From player to coach: Islander wins Coach of the Year in first season

When Megan Elston was a sophomore at Mercer Island High School, playing goalkeeper for the soccer team wasn’t enough. Wanting to play another sport during the school year, preferably in the spring, a friend suggested she try lacrosse. Her love affair with the sport has lasted almost a decade, but has brought her back to the place she started as the Islander team’s head coach.

When Megan Elston was a sophomore at Mercer Island High School, playing goalkeeper for the soccer team wasn’t enough. Wanting to play another sport during the school year, preferably in the spring, a friend suggested she try lacrosse. Her love affair with the sport has lasted almost a decade, but has brought her back to the place she started as the Islander team’s head coach.

“It is a great honor to coach where you played,” said Elston, who took over the team at the beginning of the season. “This is such an addictive sport. I can’t get enough.”

The similarities between soccer and lacrosse are many. But for Elston, she had no desire to play goalkeeper in her new sport.

“I played three years as a soccer goalie but there was no way I was going to sit in a lacrosse goal,” said Elston, who played offense at MIHS and at the University of Washington. “That is just too small of ball, going way too fast, coming at your head.”

Offense was where Elston wanted to be and she embraced the new role helping to lead Mercer Island to the state playoffs for the first time during her senior season.

“My senior year there was a big shift in the league,” said Elston, who moved to Mercer Island from Pennsylvania in high school. “It went from one league to the Varsity A and Varsity B split.

“All of the teams were always really close because no one knew about lacrosse.”

Although the Islanders did well during the first year of the split in the A division, the next few seasons would be tough. In 2002, Sarah Milo took over as the team’s head coach. That same preseason Elston got a call she did not expect.

“I got a call from Jane Gallup and she said they needed a junior varsity coach,” said Elston, who was attending and playing for the University of Washington. “I told her I would ask my coaches. But she was asking if I wanted to do it. I thought it was funny because I had only been playing for three years.”

Elston took the job but only had experience working for the Mercer Island Parks and Recreation department as a camp counselor as her only coaching experience.

Three other former players and friends of Elston’s also began coaching on Mercer Island at the middle school level: Kara Gibson, Marika Bonnema and Sara Babani.

In 2003 Elston was made assistant varsity coach under Milo and got to coach her younger sister Kate Elston.
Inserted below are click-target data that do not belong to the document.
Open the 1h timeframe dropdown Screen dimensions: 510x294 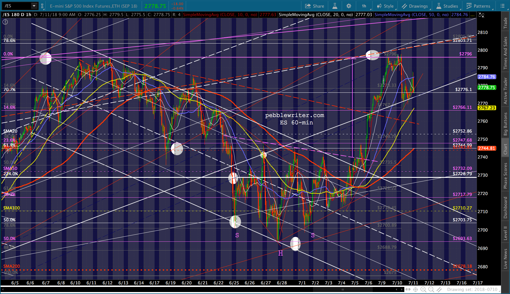364,6
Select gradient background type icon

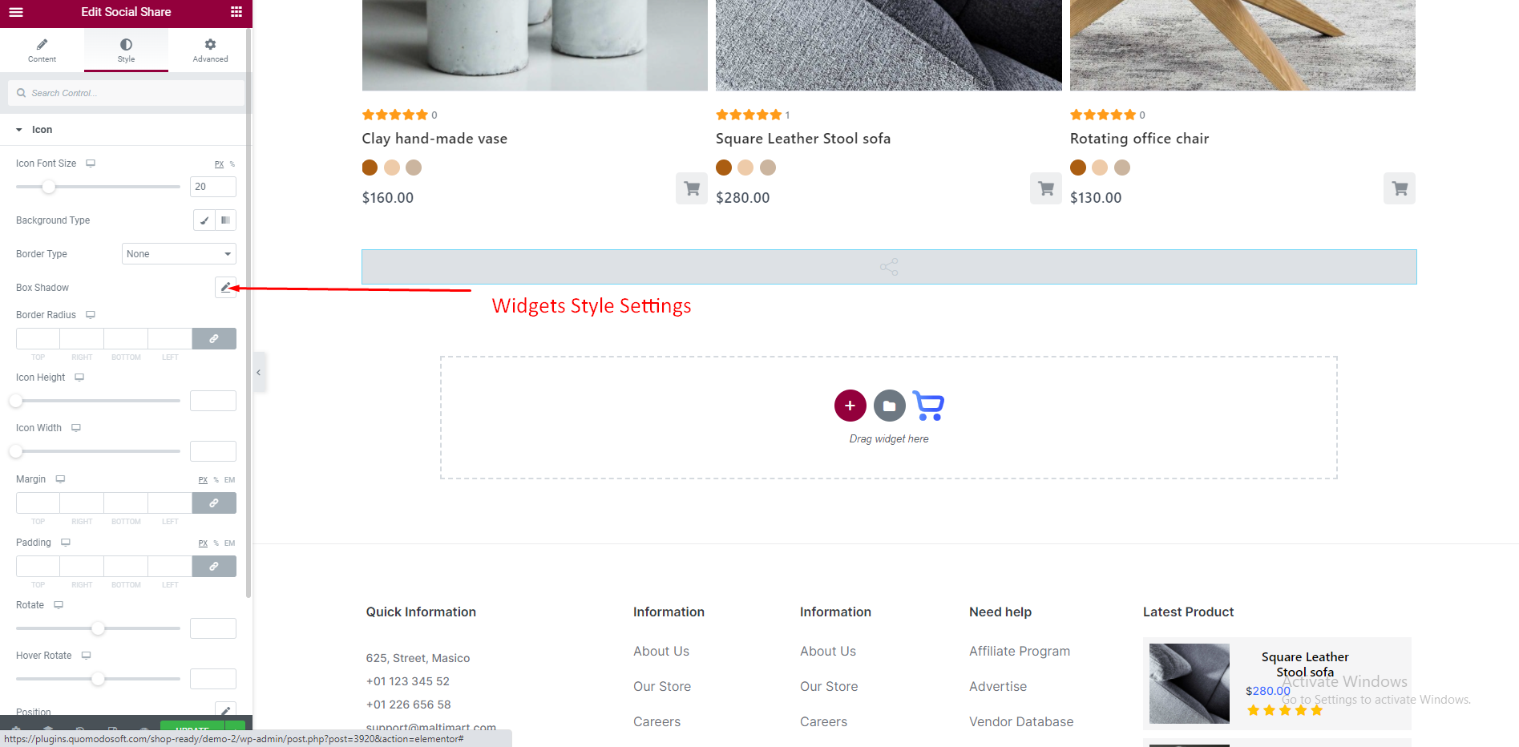click(225, 220)
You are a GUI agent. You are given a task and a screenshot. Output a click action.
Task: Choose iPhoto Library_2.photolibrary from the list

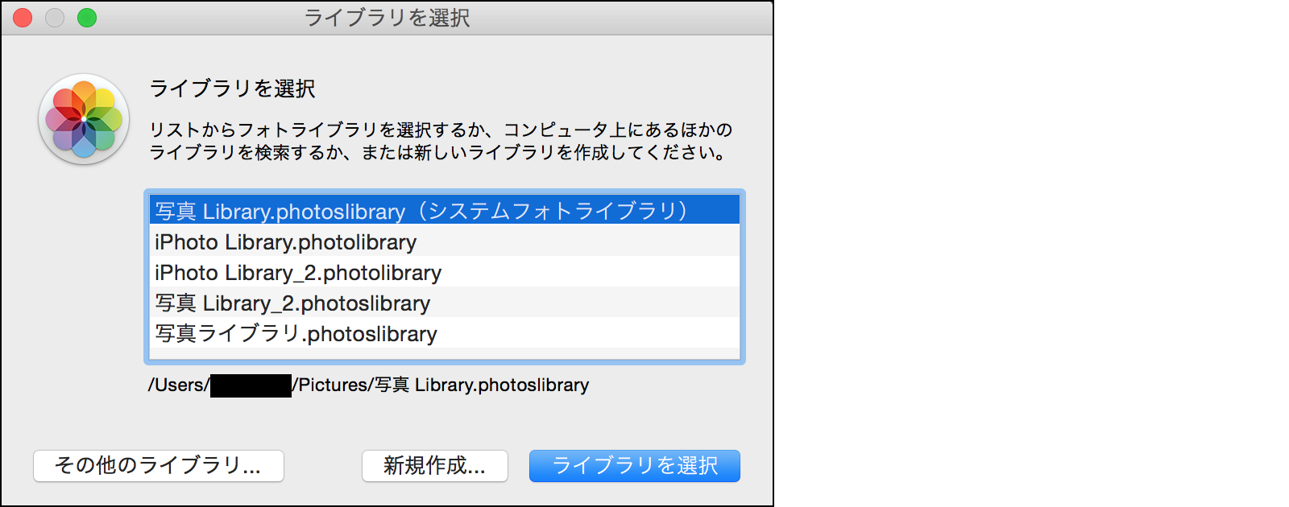click(x=298, y=273)
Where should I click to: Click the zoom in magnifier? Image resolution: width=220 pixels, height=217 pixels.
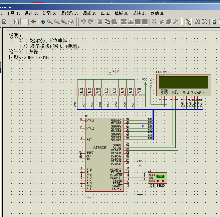coord(50,22)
“We are two different types of coaches so it worked well,” said Elston. “She was defensive-minded and more of a cheerleader. “I am more into the technical aspects.”

When Milo took a teaching job in Chile this last January, Elston took over as head coach. But the job would not be easy with nearly half the players from the 2006 season gone.

“The chemistry was phenomenal this year,” said Elston. “Our junior class is very strong. It is the first group of girls to benefit from the middle school program and I knew I would need them to come through big.”

The girls and Elston won the East Division title and made it all the way to the state semifinals. Elston was named coach of the year in her first season.

“I was nominated with a lot of other long-time outstanding coaches,” said Elston, who was not alone as Craig van der Horn won coach of the year for the Varsity B team. “He coached me when I played here and we both had different types of seasons this year. It is great to know that we got it not just for our records.”

The sport has grown with the coach, not only splitting into two leagues but expanding each year. There is even talk of the sport becoming a WIAA sanctioned activity.

“There will be 12 teams in varsity A next year,” said Elston. “This was the first successful year for the third and fourth grade teams. I want to build the program the way the boys have.”

The coach also still plays lacrosse for the Seattle Woman’s League and works at Breakaway Sports, a lacrosse equipment supplier.

The coach said that she will definitely be here for the 2008 season but she will also complete her masters degree in teaching from the UW.